As you will recall, Treasurer Jim Chalmers surprised us last October by making it clear he was up for “a conversation” about these legislated measures, despite a clear commitment from Labor six months earlier they would be left alone.
That conversation ended a few days later when the Prime Minister effectively told him to shut up.
Now as we head into pre-budget season Chatty Jim is back again, this time floating the idea that people with a few million in their superannuation accounts ought perhaps to be paying some income tax on the money they draw out of them.
As with the Stage 3, Labor made a clear promise that if it came to government it would leave these arrangements alone.
So will this end the same way? Unlikely.
While senior government ministers are at pains to state no decision has been taken, it’s clear at this stage they plan to press on.
“I don’t think we’re going to shut down the conversation,” is the blunt assessment of one Cabinet minister.
Another thinks that, having begun another debate of its own choosing, the government can’t afford another walk away.
“This is not unwinnable for us, I’d have thought we have to go through with it.”
The reason why this is so is obvious: the numbers.
For although the majority of the money in the Stage 3 tax cuts go to people on higher incomes – as is always the case – as they are currently legislated everyone on an income of more than $45,000 gets something.
On the other hand, the mooted changes to superannuation taxation touch hardly anyone.
If the threshold for tax were to be set at $5 million it would capture 14,000 people, if it were set at $3 million that would only rise to 32,000.
It won’t have escaped their attention either that, with the exception of Higgins in Melbourne, the majority of the seats with the most to lose are held by the Teals.
It’s not a risk-free exercise, of course.
In addition to the heat they have to wear over what is quite clearly a broken promise, even one that was only made to 32,000 people, there is the danger the Opposition succeeds in convincing people that this is only the beginning and your super isn’t safe in Labor’s hands.
Given these tax changes are only likely to raise $1 billion a year, some Liberals are wondering why the government is prepared to run that risk.
Critically, the Prime Minister is making it clear privately he sees the two debates very differently.

**LISTED ENTRIES:**

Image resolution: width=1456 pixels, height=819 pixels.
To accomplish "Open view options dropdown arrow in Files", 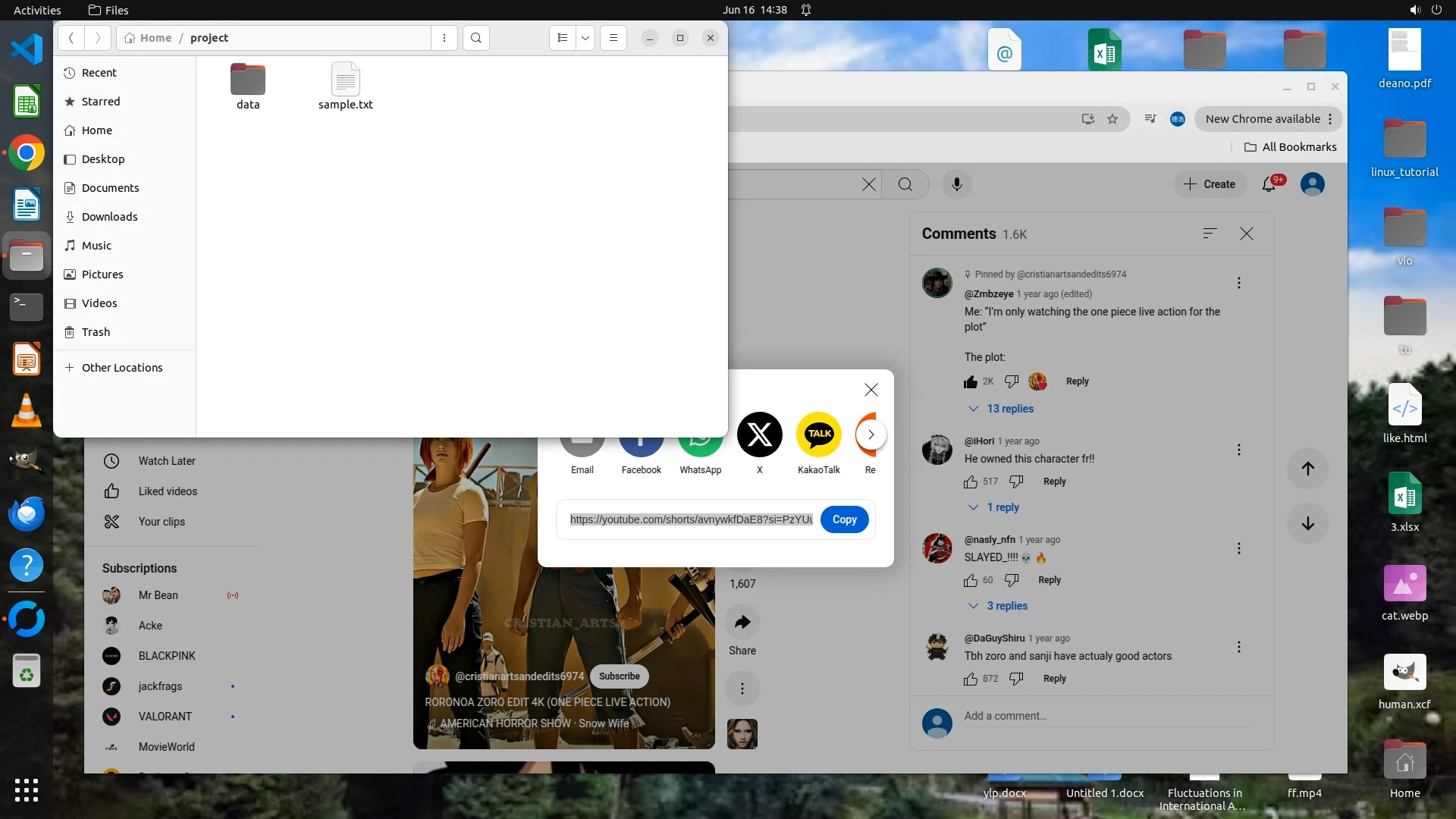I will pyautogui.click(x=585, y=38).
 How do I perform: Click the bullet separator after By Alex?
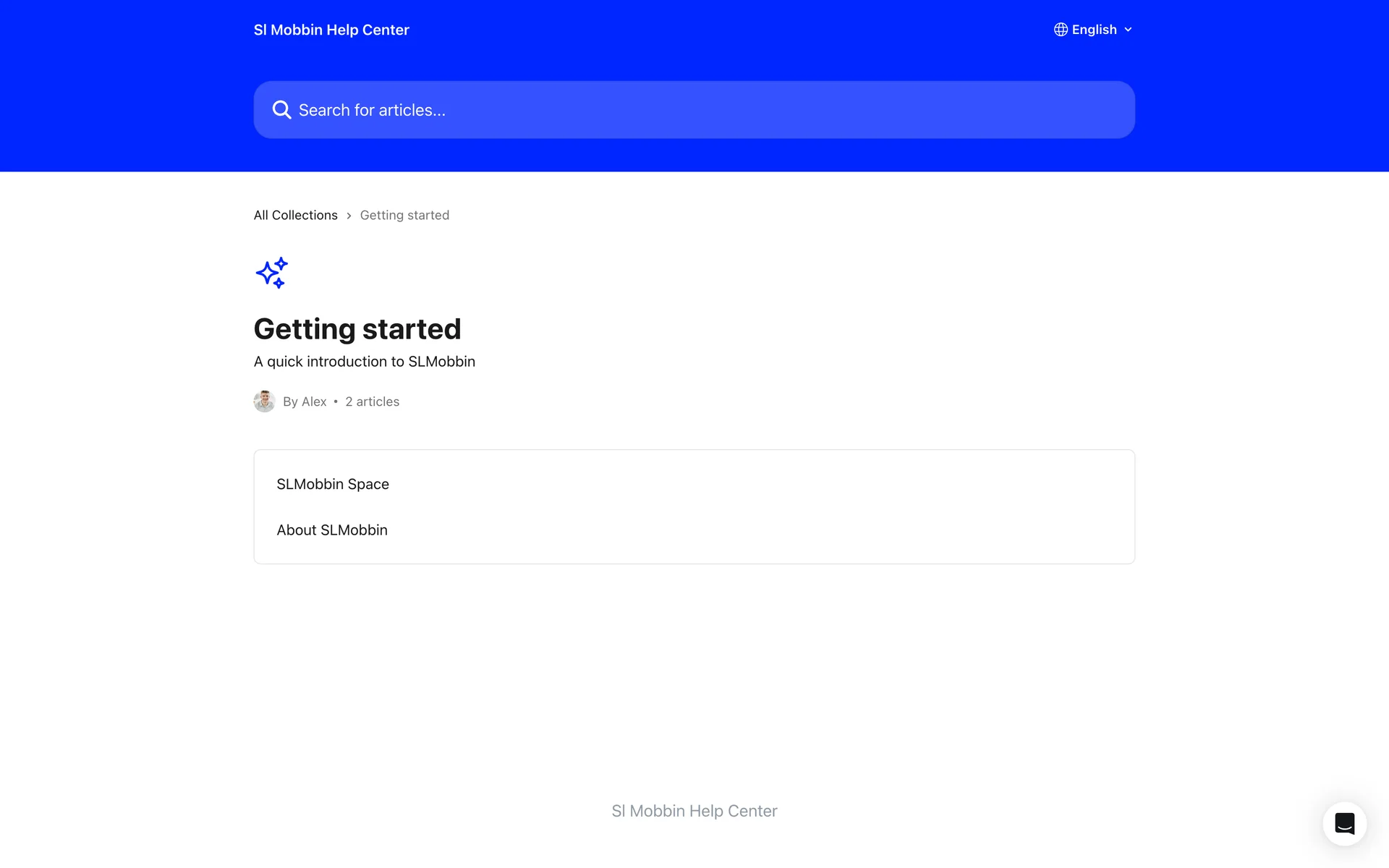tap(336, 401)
--
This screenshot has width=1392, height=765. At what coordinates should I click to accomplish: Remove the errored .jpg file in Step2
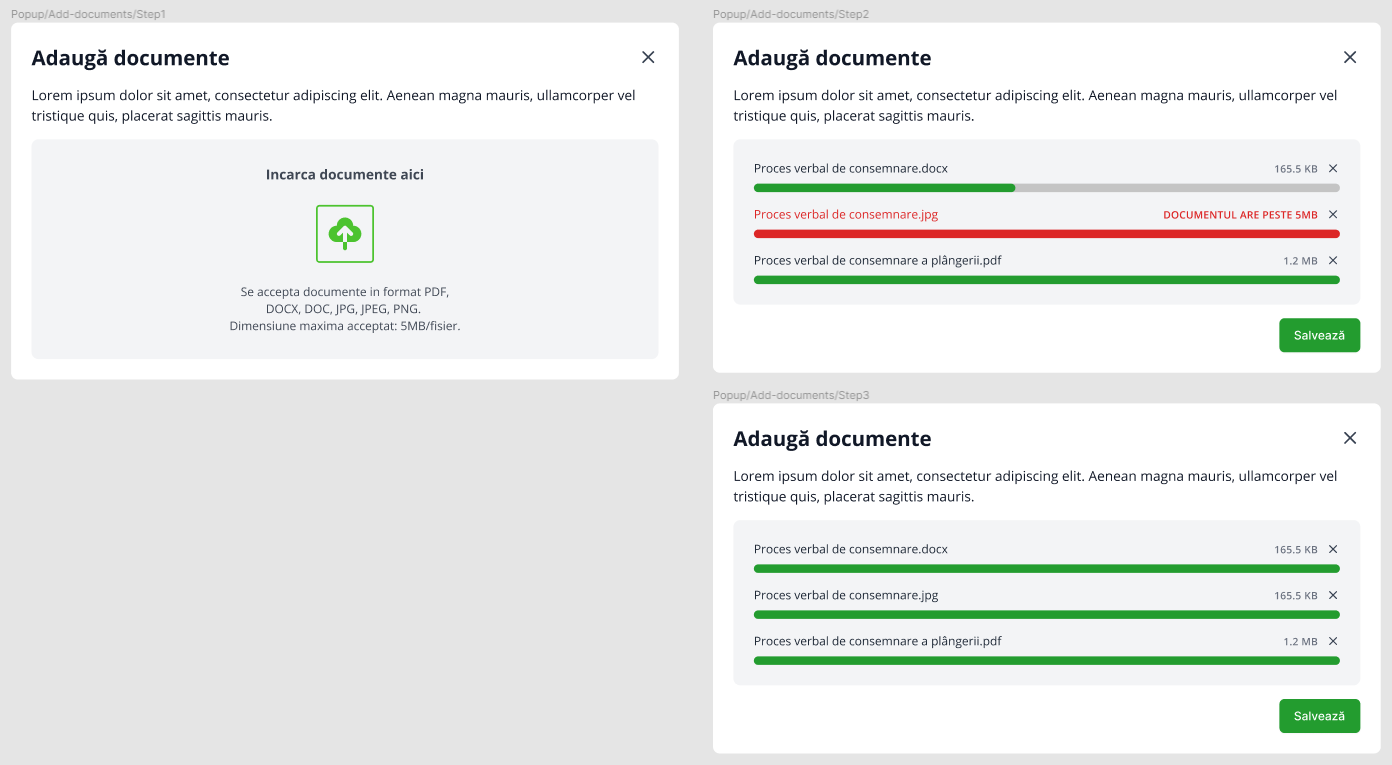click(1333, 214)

**CHALLENGE:** Continue the article on the government's plan to tax large superannuation balances from where it stops.

**RESULT OF THE TASK:**
They might both be broken promises but the commitment to Stage 3 was well-ventilated in front of the voters before the election, whereas the tax rate of millionaires in their retirement was very much a niche issue.
There’s another reason the government thinks it can get away with these tax changes – the level of government debt.
The argument we are going to hear a lot more is that, having been left with $1 trillion in debt, Labor has no choice but to find money from somewhere to start paying it back.
Ministers believe the higher interest rate environment will help it to prosecute this argument.
“(If) people have a greater sense of what debt means to them, they will have a greater sense of what it means for the government,” a cabinet minister said.
Sure, expenditure is growing, the government will say, but look it’s only on worthy things like improving aged care, the NDIS and defence, which one of these would the Coalition like to cut?
If the government were only looking at changing the tax rates of a few thousand millionaire retirees, I would say they had a pretty good chance of winning the argument.
But that’s not all it’s doing.
The decision to set a tax hare running follows on from the earlier decision to open a conversation about whether super funds should be directed into nation building projects.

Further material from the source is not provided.